*EXERCISE REQUIREMENTS*: Rewrite the records below, changing every "Instruction" to "Directive" and leaving everything else as it is.
## BEGIN DATA PROVIDED
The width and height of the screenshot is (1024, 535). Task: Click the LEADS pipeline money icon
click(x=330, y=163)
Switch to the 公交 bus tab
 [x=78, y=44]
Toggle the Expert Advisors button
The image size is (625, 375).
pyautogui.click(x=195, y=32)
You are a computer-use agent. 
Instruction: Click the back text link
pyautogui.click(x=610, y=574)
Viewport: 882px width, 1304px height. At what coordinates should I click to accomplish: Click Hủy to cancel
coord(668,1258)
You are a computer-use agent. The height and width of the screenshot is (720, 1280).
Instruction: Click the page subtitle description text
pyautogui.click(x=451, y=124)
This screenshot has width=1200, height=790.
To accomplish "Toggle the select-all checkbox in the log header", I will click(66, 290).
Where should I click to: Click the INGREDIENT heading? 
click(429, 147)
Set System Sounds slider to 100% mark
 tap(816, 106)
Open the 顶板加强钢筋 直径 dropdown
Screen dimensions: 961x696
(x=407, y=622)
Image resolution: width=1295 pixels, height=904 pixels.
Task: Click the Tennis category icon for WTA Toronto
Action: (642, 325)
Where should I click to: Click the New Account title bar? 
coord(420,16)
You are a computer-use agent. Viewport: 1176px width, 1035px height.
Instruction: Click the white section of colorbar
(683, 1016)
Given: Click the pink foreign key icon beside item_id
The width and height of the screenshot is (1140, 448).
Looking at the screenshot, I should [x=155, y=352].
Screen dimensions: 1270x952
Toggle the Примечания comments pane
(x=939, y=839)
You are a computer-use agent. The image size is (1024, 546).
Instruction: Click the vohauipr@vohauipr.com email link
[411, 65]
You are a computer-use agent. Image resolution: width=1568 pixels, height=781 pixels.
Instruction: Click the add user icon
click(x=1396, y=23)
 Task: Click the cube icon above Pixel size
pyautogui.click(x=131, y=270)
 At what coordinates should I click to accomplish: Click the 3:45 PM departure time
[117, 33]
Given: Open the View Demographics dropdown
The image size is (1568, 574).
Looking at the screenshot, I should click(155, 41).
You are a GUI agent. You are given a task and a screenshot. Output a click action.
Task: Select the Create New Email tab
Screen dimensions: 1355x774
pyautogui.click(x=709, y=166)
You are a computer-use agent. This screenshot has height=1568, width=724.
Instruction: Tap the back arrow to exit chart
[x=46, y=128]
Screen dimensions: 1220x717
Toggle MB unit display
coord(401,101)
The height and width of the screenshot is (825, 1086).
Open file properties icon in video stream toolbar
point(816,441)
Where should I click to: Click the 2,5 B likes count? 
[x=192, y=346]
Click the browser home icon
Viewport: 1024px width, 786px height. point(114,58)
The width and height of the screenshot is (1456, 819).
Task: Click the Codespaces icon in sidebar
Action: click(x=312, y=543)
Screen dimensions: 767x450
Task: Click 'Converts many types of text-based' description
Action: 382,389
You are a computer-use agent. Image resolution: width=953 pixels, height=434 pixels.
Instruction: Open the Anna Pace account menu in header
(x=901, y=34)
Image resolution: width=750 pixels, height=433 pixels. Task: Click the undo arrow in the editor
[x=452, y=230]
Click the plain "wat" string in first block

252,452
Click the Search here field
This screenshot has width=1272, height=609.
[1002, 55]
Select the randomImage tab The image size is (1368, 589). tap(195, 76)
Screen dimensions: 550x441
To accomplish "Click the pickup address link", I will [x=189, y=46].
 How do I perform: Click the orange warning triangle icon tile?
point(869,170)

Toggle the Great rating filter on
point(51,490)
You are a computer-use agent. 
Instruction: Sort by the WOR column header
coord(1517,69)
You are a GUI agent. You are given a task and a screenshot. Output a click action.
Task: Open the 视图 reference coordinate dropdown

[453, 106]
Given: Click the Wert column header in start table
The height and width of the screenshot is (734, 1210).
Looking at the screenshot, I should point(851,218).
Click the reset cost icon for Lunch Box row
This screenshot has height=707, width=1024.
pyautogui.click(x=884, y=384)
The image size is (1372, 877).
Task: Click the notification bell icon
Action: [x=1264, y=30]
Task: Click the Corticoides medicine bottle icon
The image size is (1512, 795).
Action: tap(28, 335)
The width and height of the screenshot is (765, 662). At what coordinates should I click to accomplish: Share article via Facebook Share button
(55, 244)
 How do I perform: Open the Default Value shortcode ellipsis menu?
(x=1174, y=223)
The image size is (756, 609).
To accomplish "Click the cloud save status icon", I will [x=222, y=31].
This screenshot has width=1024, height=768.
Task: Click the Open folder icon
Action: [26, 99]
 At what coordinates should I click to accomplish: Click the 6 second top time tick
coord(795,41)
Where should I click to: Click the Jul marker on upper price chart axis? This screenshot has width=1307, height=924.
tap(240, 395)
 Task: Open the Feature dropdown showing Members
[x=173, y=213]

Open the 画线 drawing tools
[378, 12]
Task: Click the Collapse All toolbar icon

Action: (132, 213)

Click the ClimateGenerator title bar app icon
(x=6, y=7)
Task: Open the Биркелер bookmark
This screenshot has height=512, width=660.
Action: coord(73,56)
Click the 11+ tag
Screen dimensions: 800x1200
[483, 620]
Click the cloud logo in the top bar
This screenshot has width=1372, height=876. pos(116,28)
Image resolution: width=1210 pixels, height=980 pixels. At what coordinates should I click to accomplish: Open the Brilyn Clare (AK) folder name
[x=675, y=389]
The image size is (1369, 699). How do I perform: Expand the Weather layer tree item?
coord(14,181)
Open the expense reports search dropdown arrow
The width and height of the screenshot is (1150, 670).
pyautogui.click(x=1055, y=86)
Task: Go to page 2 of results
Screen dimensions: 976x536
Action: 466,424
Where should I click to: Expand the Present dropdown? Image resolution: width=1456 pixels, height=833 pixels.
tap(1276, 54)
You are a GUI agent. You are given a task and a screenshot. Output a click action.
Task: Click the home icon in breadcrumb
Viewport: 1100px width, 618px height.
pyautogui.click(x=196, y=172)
## END DATA PROVIDED
*WRITTEN ANSWER*:
The width and height of the screenshot is (1024, 535). Task: Click the LEADS pipeline money icon
click(x=330, y=163)
Switch to the 公交 bus tab
 [x=78, y=44]
Toggle the Expert Advisors button
The image size is (625, 375).
pyautogui.click(x=195, y=32)
You are a computer-use agent. 
Directive: Click the back text link
pyautogui.click(x=610, y=574)
Viewport: 882px width, 1304px height. At what coordinates should I click to accomplish: Click Hủy to cancel
coord(668,1258)
You are a computer-use agent. The height and width of the screenshot is (720, 1280).
Directive: Click the page subtitle description text
pyautogui.click(x=451, y=124)
This screenshot has width=1200, height=790.
To accomplish "Toggle the select-all checkbox in the log header", I will click(66, 290).
Where should I click to: Click the INGREDIENT heading? 
click(429, 147)
Set System Sounds slider to 100% mark
 tap(816, 106)
Open the 顶板加强钢筋 直径 dropdown
Screen dimensions: 961x696
(x=407, y=622)
Image resolution: width=1295 pixels, height=904 pixels.
Task: Click the Tennis category icon for WTA Toronto
Action: (642, 325)
Where should I click to: Click the New Account title bar? 
coord(420,16)
You are a computer-use agent. Viewport: 1176px width, 1035px height.
Directive: Click the white section of colorbar
(683, 1016)
Given: Click the pink foreign key icon beside item_id
The width and height of the screenshot is (1140, 448).
Looking at the screenshot, I should [x=155, y=352].
Screen dimensions: 1270x952
Toggle the Примечания comments pane
(x=939, y=839)
You are a computer-use agent. The image size is (1024, 546).
Directive: Click the vohauipr@vohauipr.com email link
[411, 65]
You are a computer-use agent. Image resolution: width=1568 pixels, height=781 pixels.
Directive: Click the add user icon
click(x=1396, y=23)
 Task: Click the cube icon above Pixel size
pyautogui.click(x=131, y=270)
 At what coordinates should I click to accomplish: Click the 3:45 PM departure time
[117, 33]
Given: Open the View Demographics dropdown
The image size is (1568, 574).
Looking at the screenshot, I should click(155, 41).
You are a GUI agent. You are given a task and a screenshot. Output a click action.
Task: Select the Create New Email tab
Screen dimensions: 1355x774
pyautogui.click(x=709, y=166)
You are a computer-use agent. This screenshot has height=1568, width=724.
Directive: Tap the back arrow to exit chart
[x=46, y=128]
Screen dimensions: 1220x717
Toggle MB unit display
coord(401,101)
The height and width of the screenshot is (825, 1086).
Open file properties icon in video stream toolbar
point(816,441)
Where should I click to: Click the 2,5 B likes count? 
[x=192, y=346]
Click the browser home icon
Viewport: 1024px width, 786px height. point(114,58)
The width and height of the screenshot is (1456, 819).
Task: Click the Codespaces icon in sidebar
Action: click(x=312, y=543)
Screen dimensions: 767x450
Task: Click 'Converts many types of text-based' description
Action: 382,389
You are a computer-use agent. Image resolution: width=953 pixels, height=434 pixels.
Directive: Open the Anna Pace account menu in header
(x=901, y=34)
Image resolution: width=750 pixels, height=433 pixels. Task: Click the undo arrow in the editor
[x=452, y=230]
Click the plain "wat" string in first block

252,452
Click the Search here field
This screenshot has width=1272, height=609.
[1002, 55]
Select the randomImage tab The image size is (1368, 589). tap(195, 76)
Screen dimensions: 550x441
To accomplish "Click the pickup address link", I will [x=189, y=46].
 How do I perform: Click the orange warning triangle icon tile?
point(869,170)

Toggle the Great rating filter on
point(51,490)
You are a computer-use agent. 
Directive: Sort by the WOR column header
coord(1517,69)
You are a GUI agent. You are given a task and a screenshot. Output a click action.
Task: Open the 视图 reference coordinate dropdown

[453, 106]
Given: Click the Wert column header in start table
The height and width of the screenshot is (734, 1210).
Looking at the screenshot, I should point(851,218).
Click the reset cost icon for Lunch Box row
This screenshot has height=707, width=1024.
pyautogui.click(x=884, y=384)
The image size is (1372, 877).
Task: Click the notification bell icon
Action: [x=1264, y=30]
Task: Click the Corticoides medicine bottle icon
The image size is (1512, 795).
Action: tap(28, 335)
The width and height of the screenshot is (765, 662). At what coordinates should I click to accomplish: Share article via Facebook Share button
(55, 244)
 How do I perform: Open the Default Value shortcode ellipsis menu?
(x=1174, y=223)
The image size is (756, 609).
To accomplish "Click the cloud save status icon", I will [x=222, y=31].
This screenshot has width=1024, height=768.
Task: Click the Open folder icon
Action: [26, 99]
 At what coordinates should I click to accomplish: Click the 6 second top time tick
coord(795,41)
Where should I click to: Click the Jul marker on upper price chart axis? This screenshot has width=1307, height=924.
tap(240, 395)
 Task: Open the Feature dropdown showing Members
[x=173, y=213]

Open the 画线 drawing tools
[378, 12]
Task: Click the Collapse All toolbar icon

Action: (132, 213)

Click the ClimateGenerator title bar app icon
(x=6, y=7)
Task: Open the Биркелер bookmark
This screenshot has height=512, width=660.
Action: coord(73,56)
Click the 11+ tag
Screen dimensions: 800x1200
[483, 620]
Click the cloud logo in the top bar
This screenshot has width=1372, height=876. pos(116,28)
Image resolution: width=1210 pixels, height=980 pixels. At what coordinates should I click to accomplish: Open the Brilyn Clare (AK) folder name
[x=675, y=389]
The image size is (1369, 699). How do I perform: Expand the Weather layer tree item?
coord(14,181)
Open the expense reports search dropdown arrow
The width and height of the screenshot is (1150, 670).
pyautogui.click(x=1055, y=86)
Task: Go to page 2 of results
Screen dimensions: 976x536
Action: 466,424
Where should I click to: Expand the Present dropdown? Image resolution: width=1456 pixels, height=833 pixels.
tap(1276, 54)
You are a GUI agent. You are given a task and a screenshot. Output a click action.
Task: Click the home icon in breadcrumb
Viewport: 1100px width, 618px height.
pyautogui.click(x=196, y=172)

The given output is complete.